» **EXERCISE INPUTS**
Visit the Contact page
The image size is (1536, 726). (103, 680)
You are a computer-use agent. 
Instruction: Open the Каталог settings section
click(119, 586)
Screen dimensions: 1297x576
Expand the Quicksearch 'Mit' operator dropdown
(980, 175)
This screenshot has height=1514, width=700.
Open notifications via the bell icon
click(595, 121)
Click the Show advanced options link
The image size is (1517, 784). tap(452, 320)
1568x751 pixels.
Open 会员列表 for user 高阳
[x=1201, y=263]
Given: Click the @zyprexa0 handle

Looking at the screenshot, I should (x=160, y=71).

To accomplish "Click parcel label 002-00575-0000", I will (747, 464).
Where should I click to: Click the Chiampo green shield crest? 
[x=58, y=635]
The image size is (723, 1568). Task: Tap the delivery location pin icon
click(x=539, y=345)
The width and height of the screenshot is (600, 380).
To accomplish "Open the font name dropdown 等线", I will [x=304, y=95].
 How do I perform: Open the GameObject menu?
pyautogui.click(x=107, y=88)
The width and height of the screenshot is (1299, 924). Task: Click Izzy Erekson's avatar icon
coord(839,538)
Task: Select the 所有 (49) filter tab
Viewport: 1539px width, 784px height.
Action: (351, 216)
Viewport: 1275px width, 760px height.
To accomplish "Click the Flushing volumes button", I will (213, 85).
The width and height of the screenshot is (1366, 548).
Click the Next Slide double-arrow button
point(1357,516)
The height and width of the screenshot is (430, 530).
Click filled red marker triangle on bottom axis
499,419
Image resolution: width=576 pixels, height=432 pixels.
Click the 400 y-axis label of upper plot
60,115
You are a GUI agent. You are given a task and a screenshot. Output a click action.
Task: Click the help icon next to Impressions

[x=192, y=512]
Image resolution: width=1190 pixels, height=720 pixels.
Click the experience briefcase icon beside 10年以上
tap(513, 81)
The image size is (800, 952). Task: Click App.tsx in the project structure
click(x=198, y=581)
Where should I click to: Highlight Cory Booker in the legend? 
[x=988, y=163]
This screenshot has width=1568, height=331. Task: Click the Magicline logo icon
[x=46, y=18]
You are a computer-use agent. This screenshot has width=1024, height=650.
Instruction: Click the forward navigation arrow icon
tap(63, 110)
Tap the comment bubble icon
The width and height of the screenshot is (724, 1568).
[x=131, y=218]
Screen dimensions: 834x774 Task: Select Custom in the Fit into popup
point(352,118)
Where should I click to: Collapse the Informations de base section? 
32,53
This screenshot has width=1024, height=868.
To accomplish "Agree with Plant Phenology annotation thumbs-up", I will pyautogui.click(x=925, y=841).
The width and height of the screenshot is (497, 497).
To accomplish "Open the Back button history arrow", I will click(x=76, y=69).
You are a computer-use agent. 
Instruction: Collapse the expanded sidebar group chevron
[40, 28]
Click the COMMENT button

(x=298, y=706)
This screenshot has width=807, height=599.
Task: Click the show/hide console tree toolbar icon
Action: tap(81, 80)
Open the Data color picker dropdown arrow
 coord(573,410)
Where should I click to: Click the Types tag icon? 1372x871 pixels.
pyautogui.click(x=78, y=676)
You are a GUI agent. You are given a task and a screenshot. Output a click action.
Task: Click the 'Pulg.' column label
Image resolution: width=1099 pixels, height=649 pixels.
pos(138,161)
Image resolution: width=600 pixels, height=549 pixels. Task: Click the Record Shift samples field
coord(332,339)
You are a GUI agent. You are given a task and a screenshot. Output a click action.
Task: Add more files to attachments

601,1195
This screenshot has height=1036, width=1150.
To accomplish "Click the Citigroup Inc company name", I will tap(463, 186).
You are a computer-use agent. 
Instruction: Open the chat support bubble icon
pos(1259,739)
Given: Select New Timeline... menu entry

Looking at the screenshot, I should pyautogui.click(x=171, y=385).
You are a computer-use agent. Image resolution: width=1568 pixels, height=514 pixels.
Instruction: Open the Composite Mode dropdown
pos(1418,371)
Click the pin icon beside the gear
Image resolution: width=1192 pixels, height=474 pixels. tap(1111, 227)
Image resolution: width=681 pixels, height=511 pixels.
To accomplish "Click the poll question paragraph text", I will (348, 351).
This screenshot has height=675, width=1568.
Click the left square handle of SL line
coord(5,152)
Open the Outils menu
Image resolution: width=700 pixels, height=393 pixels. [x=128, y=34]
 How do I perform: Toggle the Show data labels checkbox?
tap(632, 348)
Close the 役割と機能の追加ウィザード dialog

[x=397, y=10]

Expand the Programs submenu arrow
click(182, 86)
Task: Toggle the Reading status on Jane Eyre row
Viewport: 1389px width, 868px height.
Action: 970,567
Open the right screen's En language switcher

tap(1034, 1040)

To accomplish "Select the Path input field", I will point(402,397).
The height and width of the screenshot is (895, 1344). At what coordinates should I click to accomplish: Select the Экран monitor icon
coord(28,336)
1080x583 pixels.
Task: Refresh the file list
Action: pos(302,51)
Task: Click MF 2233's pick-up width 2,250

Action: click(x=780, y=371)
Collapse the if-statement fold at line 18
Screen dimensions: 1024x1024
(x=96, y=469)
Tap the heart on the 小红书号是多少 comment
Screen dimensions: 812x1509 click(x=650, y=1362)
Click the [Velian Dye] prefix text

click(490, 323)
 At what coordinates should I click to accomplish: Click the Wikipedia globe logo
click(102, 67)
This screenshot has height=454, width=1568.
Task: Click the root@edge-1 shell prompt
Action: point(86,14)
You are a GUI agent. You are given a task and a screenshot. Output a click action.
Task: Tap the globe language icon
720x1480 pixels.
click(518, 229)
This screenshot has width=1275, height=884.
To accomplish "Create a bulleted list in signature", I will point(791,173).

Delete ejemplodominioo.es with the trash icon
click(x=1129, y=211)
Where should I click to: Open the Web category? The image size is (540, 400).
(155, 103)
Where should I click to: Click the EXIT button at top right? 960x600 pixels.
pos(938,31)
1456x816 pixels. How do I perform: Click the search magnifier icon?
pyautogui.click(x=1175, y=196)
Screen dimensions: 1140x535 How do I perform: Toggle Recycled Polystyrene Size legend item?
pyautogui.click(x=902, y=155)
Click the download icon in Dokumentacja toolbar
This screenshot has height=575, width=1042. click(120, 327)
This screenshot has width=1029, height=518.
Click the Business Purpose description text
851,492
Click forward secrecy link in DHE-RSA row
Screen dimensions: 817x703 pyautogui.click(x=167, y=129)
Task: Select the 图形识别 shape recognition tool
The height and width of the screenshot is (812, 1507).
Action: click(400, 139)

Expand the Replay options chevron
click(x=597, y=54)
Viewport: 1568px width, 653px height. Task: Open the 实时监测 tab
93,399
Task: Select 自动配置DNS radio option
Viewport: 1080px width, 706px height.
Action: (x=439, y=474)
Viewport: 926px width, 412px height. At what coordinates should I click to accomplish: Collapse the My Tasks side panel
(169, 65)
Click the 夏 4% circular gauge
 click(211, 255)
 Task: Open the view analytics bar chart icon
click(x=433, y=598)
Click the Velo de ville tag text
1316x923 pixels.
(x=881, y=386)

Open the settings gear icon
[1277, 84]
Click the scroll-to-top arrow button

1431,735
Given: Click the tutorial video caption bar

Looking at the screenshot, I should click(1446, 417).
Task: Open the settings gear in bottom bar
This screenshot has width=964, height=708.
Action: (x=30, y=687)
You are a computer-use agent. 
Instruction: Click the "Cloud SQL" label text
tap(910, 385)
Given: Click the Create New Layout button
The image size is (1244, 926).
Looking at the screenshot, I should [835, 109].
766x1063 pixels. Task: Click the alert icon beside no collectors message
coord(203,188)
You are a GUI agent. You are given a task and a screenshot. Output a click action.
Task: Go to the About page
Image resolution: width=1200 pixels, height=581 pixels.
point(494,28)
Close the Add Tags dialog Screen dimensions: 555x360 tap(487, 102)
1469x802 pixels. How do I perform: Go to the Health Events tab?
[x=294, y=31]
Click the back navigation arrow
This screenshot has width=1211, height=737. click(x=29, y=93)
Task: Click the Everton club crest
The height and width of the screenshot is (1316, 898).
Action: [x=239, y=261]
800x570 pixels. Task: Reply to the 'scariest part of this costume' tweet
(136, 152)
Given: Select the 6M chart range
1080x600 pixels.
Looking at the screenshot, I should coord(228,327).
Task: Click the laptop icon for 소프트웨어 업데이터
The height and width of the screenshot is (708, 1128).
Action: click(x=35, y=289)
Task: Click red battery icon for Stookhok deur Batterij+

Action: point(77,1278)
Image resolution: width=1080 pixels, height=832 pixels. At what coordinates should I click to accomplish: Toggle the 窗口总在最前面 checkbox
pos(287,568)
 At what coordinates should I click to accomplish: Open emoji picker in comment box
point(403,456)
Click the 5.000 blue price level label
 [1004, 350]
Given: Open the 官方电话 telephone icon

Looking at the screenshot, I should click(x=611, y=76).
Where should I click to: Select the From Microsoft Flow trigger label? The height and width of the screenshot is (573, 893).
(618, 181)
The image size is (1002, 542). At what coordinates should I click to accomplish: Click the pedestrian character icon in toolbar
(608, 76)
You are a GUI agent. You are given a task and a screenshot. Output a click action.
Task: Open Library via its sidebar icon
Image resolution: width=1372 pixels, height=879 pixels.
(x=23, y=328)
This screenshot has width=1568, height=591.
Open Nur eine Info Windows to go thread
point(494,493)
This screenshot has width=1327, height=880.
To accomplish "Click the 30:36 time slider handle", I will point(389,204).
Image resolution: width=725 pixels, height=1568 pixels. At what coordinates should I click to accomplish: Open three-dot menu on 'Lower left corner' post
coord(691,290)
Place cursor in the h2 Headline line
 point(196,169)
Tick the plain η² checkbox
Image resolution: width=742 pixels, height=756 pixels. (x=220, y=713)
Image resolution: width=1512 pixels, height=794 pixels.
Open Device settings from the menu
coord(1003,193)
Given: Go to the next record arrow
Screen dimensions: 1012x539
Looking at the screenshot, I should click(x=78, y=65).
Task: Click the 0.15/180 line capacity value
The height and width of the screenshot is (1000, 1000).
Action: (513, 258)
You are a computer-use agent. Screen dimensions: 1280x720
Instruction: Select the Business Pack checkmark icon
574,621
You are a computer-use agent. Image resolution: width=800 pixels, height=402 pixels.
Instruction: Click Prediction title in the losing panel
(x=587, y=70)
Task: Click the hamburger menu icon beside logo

» **EXERCISE BRIEF**
Say how many lines above contain "Create", and give no words besides the number.

» **SOLUTION FOR THIS TASK**
2